The European Centre for Space Records stack © ESA
Celebrating International Archives week: from rubbish bin to Archives mascot
Fri, 09/06/2023 - 08:44

Did you know that 9 June is International Archives Day? This date was chosen in 2007 to commemorate the date on which the International Council for Archives was created, under the auspices of UNESCO, in 1948.

Since 2019, it has become part of the ICA’s International Archives Week, where professionals in the archival community from around the world come together to promote the role of archives for accountability, transparency, democracy, heritage, memory and society.

To celebrate this week, and to play our part in raising awareness of the importance of archival preservation and access, we have taken the opportunity to investigate a rather special object held in the European Centre for Space Records.
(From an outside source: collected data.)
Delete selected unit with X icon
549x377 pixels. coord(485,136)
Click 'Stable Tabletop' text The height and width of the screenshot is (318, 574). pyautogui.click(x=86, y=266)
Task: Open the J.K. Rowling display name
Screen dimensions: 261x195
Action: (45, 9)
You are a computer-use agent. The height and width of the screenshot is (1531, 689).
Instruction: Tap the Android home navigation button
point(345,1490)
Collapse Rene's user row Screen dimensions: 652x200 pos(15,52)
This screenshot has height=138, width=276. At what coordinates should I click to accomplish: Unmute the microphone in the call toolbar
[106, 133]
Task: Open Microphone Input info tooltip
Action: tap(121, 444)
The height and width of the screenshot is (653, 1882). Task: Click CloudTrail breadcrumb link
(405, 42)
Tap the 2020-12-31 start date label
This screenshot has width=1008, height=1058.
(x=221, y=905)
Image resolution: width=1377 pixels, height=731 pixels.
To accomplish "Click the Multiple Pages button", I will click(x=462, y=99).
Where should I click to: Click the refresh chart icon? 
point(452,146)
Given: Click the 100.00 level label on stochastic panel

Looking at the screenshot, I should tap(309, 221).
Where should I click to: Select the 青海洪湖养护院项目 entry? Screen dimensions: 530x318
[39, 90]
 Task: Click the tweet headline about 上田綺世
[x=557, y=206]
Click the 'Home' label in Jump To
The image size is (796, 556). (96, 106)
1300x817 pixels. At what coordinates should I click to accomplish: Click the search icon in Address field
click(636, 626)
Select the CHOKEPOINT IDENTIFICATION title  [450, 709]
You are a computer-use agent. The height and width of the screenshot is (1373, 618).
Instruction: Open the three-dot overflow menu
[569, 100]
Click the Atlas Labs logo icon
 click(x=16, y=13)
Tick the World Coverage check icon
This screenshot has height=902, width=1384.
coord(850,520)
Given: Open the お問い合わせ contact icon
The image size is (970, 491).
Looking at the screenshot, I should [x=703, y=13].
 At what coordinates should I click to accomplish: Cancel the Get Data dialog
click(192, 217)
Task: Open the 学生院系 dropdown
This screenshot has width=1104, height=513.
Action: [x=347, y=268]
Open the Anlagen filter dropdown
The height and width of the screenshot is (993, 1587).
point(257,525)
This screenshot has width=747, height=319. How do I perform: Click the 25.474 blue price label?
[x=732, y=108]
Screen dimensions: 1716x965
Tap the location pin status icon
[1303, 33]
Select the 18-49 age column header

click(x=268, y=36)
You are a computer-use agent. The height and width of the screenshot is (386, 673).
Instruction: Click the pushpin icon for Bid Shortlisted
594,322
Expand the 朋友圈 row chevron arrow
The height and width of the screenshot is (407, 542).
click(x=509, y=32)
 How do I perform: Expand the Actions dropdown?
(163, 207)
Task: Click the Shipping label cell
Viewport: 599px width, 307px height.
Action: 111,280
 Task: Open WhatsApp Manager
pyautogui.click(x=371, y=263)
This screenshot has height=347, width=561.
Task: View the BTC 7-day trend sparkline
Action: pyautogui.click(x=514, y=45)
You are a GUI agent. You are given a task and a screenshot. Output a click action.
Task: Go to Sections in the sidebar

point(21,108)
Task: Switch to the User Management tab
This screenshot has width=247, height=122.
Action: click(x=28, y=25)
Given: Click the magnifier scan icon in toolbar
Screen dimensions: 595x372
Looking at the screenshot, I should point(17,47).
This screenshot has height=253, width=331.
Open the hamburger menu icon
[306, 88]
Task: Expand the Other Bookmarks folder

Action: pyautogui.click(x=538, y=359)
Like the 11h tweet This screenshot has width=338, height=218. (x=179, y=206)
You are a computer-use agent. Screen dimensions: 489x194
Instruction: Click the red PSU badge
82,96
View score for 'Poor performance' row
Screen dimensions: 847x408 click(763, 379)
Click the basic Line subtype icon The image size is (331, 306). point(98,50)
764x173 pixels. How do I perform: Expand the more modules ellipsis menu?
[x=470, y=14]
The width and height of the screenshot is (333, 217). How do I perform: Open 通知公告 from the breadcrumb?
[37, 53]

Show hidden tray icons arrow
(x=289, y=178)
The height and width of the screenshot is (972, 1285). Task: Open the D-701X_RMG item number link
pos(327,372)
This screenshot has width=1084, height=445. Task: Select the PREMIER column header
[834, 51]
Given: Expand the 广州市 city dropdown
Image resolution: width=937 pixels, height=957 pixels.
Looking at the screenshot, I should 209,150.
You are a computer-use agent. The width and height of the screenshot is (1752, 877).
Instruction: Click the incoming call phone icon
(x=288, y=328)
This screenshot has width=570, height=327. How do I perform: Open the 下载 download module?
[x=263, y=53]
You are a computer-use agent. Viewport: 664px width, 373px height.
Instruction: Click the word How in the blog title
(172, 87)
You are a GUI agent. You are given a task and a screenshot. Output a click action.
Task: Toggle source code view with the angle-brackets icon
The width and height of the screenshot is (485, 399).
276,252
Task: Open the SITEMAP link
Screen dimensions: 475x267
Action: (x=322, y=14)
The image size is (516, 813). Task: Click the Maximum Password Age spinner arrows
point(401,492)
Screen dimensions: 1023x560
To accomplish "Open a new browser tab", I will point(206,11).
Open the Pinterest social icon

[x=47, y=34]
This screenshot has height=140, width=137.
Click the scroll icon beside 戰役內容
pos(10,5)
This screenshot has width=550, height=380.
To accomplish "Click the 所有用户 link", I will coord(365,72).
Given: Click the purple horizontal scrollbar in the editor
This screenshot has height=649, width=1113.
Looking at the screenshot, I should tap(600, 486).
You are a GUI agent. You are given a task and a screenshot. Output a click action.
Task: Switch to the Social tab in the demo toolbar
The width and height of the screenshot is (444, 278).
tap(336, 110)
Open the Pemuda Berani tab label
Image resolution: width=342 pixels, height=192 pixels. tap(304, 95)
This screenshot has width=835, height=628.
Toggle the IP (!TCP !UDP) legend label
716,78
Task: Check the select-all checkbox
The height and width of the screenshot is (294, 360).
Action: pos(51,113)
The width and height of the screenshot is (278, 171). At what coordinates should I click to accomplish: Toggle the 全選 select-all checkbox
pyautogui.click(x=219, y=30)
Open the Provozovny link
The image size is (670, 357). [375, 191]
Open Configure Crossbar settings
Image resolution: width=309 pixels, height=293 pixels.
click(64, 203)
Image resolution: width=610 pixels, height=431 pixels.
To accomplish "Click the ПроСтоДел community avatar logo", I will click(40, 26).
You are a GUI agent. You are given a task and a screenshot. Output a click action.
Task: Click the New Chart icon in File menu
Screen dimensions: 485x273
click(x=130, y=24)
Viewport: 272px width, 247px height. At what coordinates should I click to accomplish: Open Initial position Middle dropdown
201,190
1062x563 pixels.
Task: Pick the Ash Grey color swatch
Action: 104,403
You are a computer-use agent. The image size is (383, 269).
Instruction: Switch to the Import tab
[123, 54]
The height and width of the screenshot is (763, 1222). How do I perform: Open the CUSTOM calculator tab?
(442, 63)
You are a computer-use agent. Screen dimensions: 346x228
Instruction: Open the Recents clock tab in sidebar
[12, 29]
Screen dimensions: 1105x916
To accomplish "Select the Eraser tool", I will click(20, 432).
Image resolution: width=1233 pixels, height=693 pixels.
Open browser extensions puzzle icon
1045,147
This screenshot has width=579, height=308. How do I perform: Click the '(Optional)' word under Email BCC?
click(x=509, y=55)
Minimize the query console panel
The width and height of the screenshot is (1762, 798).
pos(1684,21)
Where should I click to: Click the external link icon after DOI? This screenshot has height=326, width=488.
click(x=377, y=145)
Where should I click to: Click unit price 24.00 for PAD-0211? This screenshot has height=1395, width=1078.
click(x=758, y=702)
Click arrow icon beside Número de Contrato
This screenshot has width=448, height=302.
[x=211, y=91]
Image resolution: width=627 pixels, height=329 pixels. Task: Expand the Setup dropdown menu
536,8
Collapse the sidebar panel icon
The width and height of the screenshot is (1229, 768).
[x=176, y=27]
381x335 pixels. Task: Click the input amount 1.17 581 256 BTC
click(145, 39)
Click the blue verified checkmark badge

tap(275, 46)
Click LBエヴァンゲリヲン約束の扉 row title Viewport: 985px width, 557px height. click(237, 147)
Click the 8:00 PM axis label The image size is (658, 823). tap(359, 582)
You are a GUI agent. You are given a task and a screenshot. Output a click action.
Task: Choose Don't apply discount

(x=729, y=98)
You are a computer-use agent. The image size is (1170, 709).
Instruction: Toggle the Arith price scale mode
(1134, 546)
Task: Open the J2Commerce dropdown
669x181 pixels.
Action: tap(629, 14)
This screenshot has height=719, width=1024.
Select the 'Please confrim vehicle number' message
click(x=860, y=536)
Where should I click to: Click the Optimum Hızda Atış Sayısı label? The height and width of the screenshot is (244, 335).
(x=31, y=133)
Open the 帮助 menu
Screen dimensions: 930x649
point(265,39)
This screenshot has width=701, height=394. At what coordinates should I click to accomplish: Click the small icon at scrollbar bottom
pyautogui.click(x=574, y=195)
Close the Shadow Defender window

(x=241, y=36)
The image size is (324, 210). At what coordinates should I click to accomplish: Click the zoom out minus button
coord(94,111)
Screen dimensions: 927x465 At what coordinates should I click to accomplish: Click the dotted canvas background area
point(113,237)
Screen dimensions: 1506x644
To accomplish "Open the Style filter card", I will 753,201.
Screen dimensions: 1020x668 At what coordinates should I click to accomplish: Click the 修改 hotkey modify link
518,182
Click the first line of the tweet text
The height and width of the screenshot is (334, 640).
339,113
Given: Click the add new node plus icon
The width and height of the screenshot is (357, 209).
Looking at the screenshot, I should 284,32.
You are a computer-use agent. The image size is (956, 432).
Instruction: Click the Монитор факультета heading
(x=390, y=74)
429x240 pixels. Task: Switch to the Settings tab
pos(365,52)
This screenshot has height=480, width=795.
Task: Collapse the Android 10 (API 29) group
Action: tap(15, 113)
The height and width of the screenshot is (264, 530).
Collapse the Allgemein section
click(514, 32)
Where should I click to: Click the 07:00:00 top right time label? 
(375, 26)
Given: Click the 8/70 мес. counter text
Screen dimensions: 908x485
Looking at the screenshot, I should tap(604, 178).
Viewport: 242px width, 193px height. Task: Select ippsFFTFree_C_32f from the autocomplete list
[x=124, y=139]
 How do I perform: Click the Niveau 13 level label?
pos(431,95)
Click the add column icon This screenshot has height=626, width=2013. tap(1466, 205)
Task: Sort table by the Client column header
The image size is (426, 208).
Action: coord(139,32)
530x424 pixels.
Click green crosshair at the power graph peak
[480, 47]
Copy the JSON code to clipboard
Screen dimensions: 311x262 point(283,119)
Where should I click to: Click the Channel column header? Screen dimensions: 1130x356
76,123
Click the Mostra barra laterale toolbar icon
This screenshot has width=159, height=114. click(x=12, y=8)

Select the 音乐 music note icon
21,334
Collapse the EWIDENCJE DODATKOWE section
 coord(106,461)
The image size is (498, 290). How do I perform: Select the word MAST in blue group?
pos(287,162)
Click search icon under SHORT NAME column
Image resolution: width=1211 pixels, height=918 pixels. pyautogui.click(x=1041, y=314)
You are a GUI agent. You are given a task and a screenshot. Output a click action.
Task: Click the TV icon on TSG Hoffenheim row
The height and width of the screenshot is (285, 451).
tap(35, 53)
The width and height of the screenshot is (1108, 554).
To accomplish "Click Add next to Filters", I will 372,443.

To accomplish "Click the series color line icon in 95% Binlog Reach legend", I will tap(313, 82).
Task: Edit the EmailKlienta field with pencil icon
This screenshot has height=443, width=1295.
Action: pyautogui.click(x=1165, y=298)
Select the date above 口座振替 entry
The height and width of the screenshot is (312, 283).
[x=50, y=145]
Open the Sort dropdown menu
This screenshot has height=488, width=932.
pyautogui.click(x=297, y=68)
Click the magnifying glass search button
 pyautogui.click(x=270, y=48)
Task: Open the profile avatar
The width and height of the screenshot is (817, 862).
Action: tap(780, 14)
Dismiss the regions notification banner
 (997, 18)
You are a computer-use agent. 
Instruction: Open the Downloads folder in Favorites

The story of Wilfried, our Archives’ mascot, begins with the production of a prototype spacesuit, but also perfectly encapsulates the role of Archives in safeguarding our sometimes fragile heritage and telling its stories.

Developing a European space suit

The first ESA astronauts carried out spacewalks (extra-vehicular activity or EVA) using the space suits of their international partners. However, in the 1980s, ESA began feasibility studies for the development of a European space suit. And that’s where the research we carried out to piece together this story begins…

One of the first protypes was produced in 1987 by the German aerospace company Dornier, under contract to ESA. Called ESSS (Extra-vehicular Space Suit System), it was designed for the European component of Space Station Freedom and crew members of ESA’s planned Hermes spaceplane. With the cancellation of the Hermes programme in 1992 by ESA and the transformation of Space Station Freedom into the International Space Station, ESA re-evaluated the ESSS programme, which became an international collaboration called EVA Space Suit 2000. The resulting hard-shell-torso prototype of the EVA suit, is on show in ESTEC and featured in ESA ESTEC in 99 Objects. But while the suit performed well in testing, the project did not progress further and the other partners in the ISS opted to upgrade their own space suits over continued development of a common space suit system.

Rubbish bin to ECSR stack

We believe that at some time during this process a copy of a prototype Dornier space suit arrived in ESTEC, ESA’s technical centre in Noordwijk. We don’t know how or when, and so can’t be sure whether the suit belongs to the ESSS or EVA 2000 project. In fact, we pick up the narrative only in the 2000s when ESRIN’s Head of Facilities Management, Roberto Franciosi, was on a mission to ESTEC. He was leaving the site and heading towards the airport when he spotted a foot coming out of a rubbish bin. He immediately stopped the car, not caring that he was going to miss his flight and called the site Facility Manager. Thankfully, what they discovered turned out to be no more sinister that this EVA suit!

A team effort between Facilities Management and the ESA Archives ensured that the suit was rescued, sent to the recently established European Centre for Space Records in ESRIN and accessioned into the Archives where it would be kept safe. At that time, the ESA Archives Manager was conducting a rather lonely vigil sorting through Envisat documents. (The ECSR had been created in late 2002 and the first major consignments of technical documentation from ESTEC was the Envisat collection – even today it is still the largest collection in the ECSR). During long, dark, winter hours spent in the stack, resolving emergency requests for documents, the new astronaut arrival kept him company, and offered a listening ear, becoming the ECSR’s mascot in the process. Since it’s hard to talk to someone without a name, the Archives team began to call him ‘Wilfried’, taking inspiration from the characters created by the celebrated French cartoonist Claire Bretecher.

In a fitting conclusion to Wilfried’s journey, he has also had the honour of being ‘adopted’ by four of ESA’s real astronauts. Frank De Winne, Paolo Nespoli, Luca Parmitano and Thomas Pesquet have all signed the back of his life-support system pack on various visits to the ESA Archives.

Digitised and valorised

Today, Wilfried continues to watch over the ECSR’s stack in his physical capacity. With changing times, he’s also been transformed into an avatar, representing the ESA Historical Archives in the digital world too (where he floats in the stack with a document from the Envisat collection, in recognition of his support for this mission). A perfect metaphor for the role of archives in preserving our physical past using today’s digital tools.

This all brings to mind the old saying about one person’s trash being another’s treasure. Our Archives team, however, prefers to think that the passing of time reveals the true value of even the most mundane material heritage, handed down from the past and entrusted to us.